[Element and text location data]
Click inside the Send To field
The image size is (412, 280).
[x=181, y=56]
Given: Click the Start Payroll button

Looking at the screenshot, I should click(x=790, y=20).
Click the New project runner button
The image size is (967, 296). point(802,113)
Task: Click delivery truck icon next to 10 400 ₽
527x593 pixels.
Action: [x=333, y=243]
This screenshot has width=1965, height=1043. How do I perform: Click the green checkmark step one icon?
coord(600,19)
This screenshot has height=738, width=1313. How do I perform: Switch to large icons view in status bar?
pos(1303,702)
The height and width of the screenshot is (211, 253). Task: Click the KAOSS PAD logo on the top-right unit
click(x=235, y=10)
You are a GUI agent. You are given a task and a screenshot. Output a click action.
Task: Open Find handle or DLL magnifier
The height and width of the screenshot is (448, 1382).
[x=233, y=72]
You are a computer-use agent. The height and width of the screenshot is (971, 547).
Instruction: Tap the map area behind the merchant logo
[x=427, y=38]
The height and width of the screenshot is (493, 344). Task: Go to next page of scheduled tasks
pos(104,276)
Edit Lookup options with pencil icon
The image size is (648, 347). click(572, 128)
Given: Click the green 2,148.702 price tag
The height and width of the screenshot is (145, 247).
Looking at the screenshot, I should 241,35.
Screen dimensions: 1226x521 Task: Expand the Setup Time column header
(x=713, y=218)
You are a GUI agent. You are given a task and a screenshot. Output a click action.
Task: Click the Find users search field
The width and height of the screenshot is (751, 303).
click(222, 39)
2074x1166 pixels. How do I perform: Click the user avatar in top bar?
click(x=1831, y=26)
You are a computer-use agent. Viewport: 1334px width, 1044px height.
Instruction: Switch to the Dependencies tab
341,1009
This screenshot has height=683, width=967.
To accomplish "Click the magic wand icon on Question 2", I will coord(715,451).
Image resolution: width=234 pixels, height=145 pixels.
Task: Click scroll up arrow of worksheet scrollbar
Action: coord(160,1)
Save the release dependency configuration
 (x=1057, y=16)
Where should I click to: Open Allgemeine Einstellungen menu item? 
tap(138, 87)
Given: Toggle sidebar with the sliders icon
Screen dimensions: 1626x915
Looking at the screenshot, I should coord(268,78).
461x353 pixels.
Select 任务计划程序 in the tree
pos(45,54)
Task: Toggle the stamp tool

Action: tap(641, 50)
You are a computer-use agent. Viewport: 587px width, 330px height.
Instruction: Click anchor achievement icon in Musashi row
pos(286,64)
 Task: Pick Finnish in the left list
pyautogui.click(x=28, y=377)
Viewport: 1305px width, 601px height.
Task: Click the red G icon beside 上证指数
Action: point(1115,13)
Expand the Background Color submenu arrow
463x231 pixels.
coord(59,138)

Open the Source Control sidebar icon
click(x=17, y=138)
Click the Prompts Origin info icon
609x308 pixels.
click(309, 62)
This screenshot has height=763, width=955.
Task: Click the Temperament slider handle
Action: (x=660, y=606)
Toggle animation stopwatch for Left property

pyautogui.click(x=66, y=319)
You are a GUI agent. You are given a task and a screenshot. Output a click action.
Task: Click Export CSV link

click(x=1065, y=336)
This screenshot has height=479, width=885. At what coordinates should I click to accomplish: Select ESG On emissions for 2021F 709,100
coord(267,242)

▸ EXERCISE REQUIREMENTS: Identify every line in the rows above that contains the string "perform", and copy each such line in full. Case counts, so match the string only where its capitalization is identical.

▸ EXERCISE RESPONSE:
This screenshot has width=1965, height=1043. How do I perform: Click the green checkmark step one icon?
This screenshot has height=738, width=1313. How do I perform: Switch to large icons view in status bar?
2074x1166 pixels. How do I perform: Click the user avatar in top bar?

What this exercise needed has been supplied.